俺のオアシスが!
俺の前に、麗しのミリアさんがいる。
その隣には何故かシオがおり、さらに隣にはキリウスがいた。
場所はいつもの中庭だ。
あのキリウスの謝罪……聞こえなかったけど……から数日。何故か俺のミリアさんタイムに、このふたりが加わるようになった。
解せぬ。俺のオアシスが……!!
キリウスが何ごとか唇を動かす。
ふんふん、頷いたシオが、ミリアさんの方へ視線を向けた。
「キリウスから、『サンブラノは、今年の舞踏会どうするんだ?』って」
直接話せよ!!
こんなに近くにいるんだから、直接話せよ!!
それより、舞踏会!?
これだから貴族は! ミリアさんと行けるなんて、本当に羨ましいな、婚約者殿は!!
思った言葉を、ぐっと飲み込む。ミリアさんの唇が動いたからだ。……声はもちろん聞こえない。
「ふんふん。『出席します』だって」
「ッ!!」
「あーうん。『お前が出たら、僕まで出ることになるだろう!』と」
「……っ」
「えっと、『キリウス様はお休みいただいて結構です。わたくしひとりで向かいます』」
「ッ、」
「ええっ、『そんなことしたら、お前に恥をかかせたと、僕が責められるだろう……ッ』あー、ねえ、ニア助けて」
両手を肩まで上げたシオが、俺へ向かってヘルプを求める。
屈んだ体勢で頬杖をつき、彼等を見上げた。
「……シオのひとり芝居見てる気分」
「あーっ、言ったね? 次、この席に来るの、ニアだからね?」
「そんな話は聞いていないぞ?」
シオがじと目を作る。彼の両隣が、縋るようにこちらを見ていた。
……緊張したように両手を握り締めるミリアさんの傍へ、即座に向かう。ミリアさん、そんな顔しないで。最近までもうちょっと柔らかい表情してたのに……!
キリウスはぷるぷると小さく震えていた。
知らん! ミリアさんと過ごせる貴重な時間を棒に振るようなやつ、俺は知らないからな!!

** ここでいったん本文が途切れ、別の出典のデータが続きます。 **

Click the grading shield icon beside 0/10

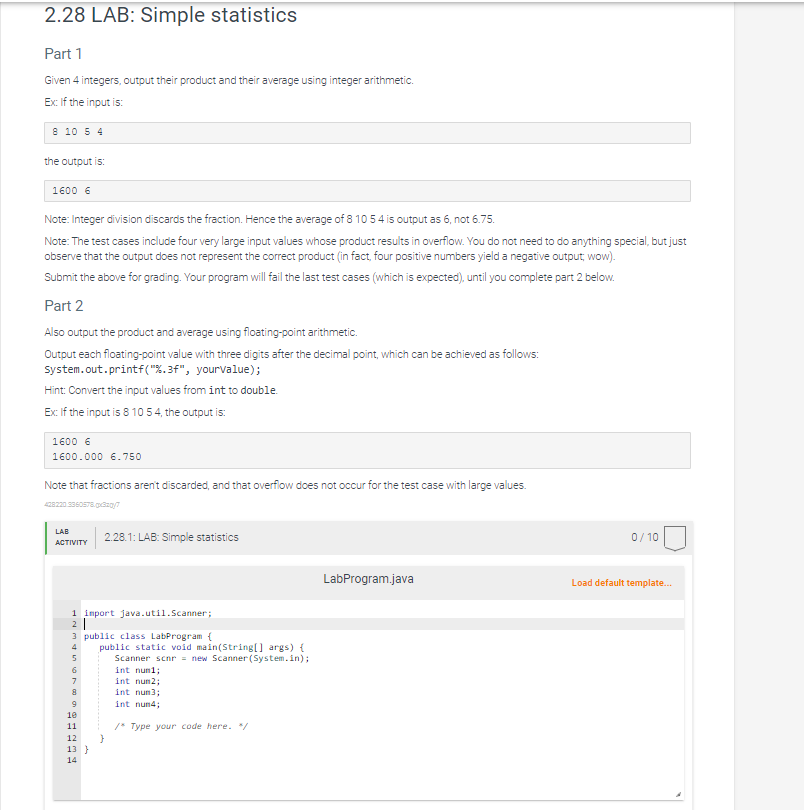674,537
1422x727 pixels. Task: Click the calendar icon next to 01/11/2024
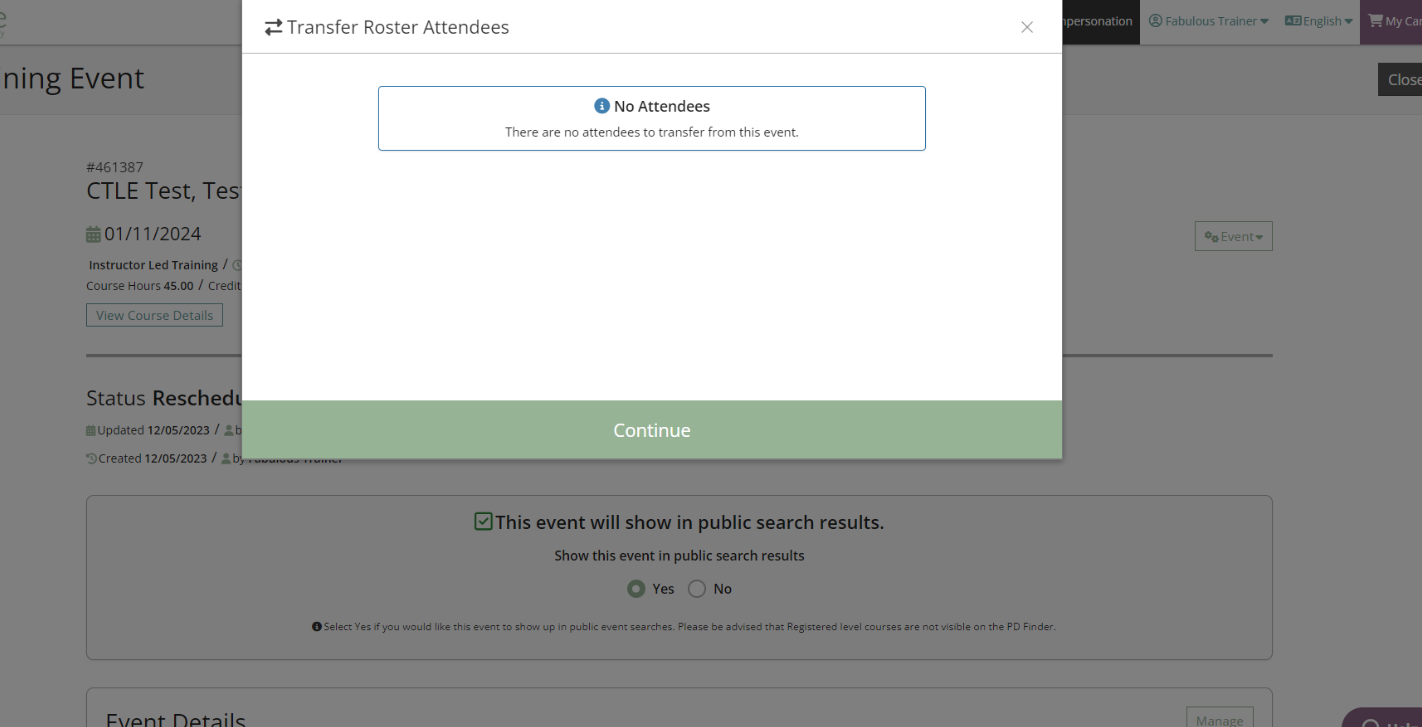(93, 235)
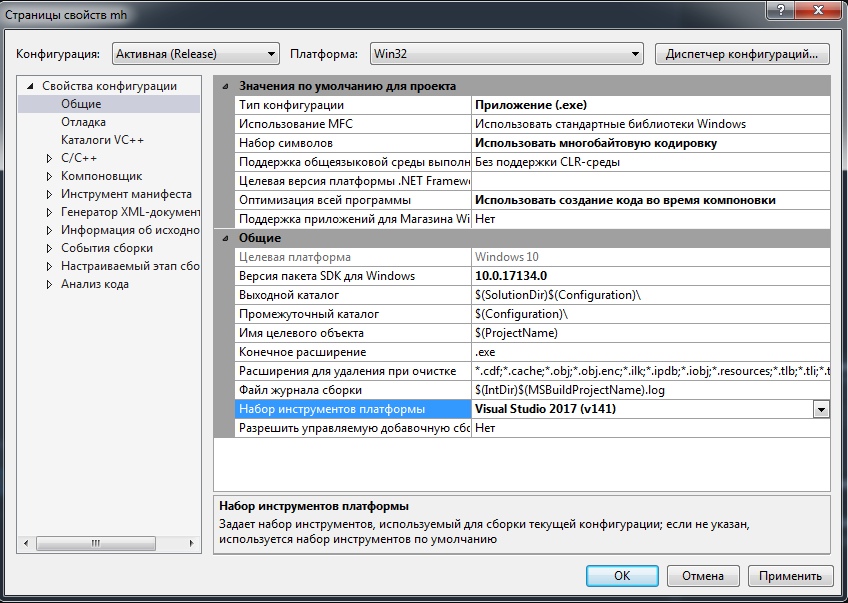Select Каталоги VC++ in the tree
Viewport: 848px width, 603px height.
pyautogui.click(x=102, y=140)
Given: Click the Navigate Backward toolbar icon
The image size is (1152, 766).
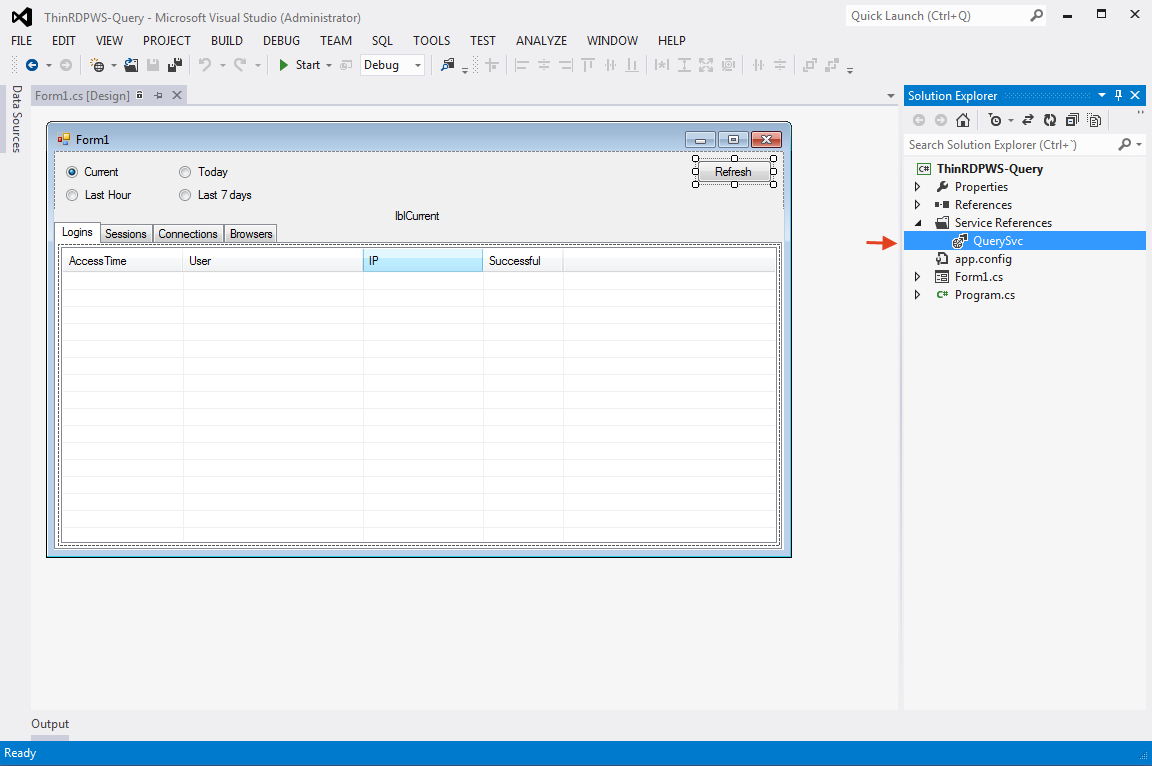Looking at the screenshot, I should coord(33,65).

「ミリアさん、舞踏会って、どんなことするんです? 俺、行ったことがなくって」
いつもの調子でミリアさんに話しかけると、彼女が僅かに息をついた。
俺もシオも庶民だ。
貴族のパーティに出られるほどの金銭的ゆとりなんて、どこにもない。そもそも、俺たちには不釣合いな空間だ。作法やステップさえも知らないし。
「……ダンスや立食を通じて社交する場です。親交を持ちたい相手と接触しやすい機会でもあるため、会場は常に賑やかです」
「なるほど~」
ようやくミリアさんの声が聞けて、俺はうれしい!
しかしまた、社交界って大変そうなところなんだな? なんとなく、白鳥のバタ足を連想してしまう。
「舞踏会ってことは、ミリアさんもドレス着るんですよね!? どんなドレスですか!?」
はっと思いいたった事情に、俺はとても生き生きした。
星影の君のミリアさんだ。きっとドレス姿も素敵に違いない!
どんな色だろう? ドレス知識が無に等しいせいで、想像ですらぼやぁっとしてしまう。がんばって、俺の想像力!!
「……青が、多いです」
「青ですか! ミリアさんでしたら、薄い青も、濃い青も、なんでも似合いそうですね!!」
ミリアさんの頬が、淡く染まる。口をへの字に曲げた彼女が、目線を下げた。
あわわっ! ミリアさんが照れた……!! 今日お祝いする! これから毎年カレンダーにまるつけて、俺だけの記念日にする!!
「あっ、あの! よ、邪な気持ちとかじゃなくって、その、ミリアさん美人さんだから、似合う、かなって……!」
「わかりました。静かにしてください」
「ひゃい!」
動揺した心がついた言葉を、震えるミリアさんの一喝によって打ち切る。
火照った頬を押さえて、くるりと背中を向けた。あーっ! 空が青いなー!!
「……ニア、どうしてそこで照れるの?」
「うるっさい!!」
「サンブラノが……照れ……」
愕然とした顔で、キリウスが俺とミリアさんを交互に指差している。
ふとキリウスを見詰めたシオが、不思議そうな顔で瞬いた。
「キリウスって、ミリアさんのこと、家名で呼ぶんだね?」
「と、当然だろう!? 婚前の女性だぞ! 最低でも5年接して、ようやく名前で呼べるんだ!!」
「長い長い」
「キリウス……お前……っ」
頬を真っ赤にして怒鳴るキリウスは、あんなにも顔がよくて頭もいいのに、とんでもなく人見知りで、すさまじく奥手なんだな……。ちょっと同情してきた……。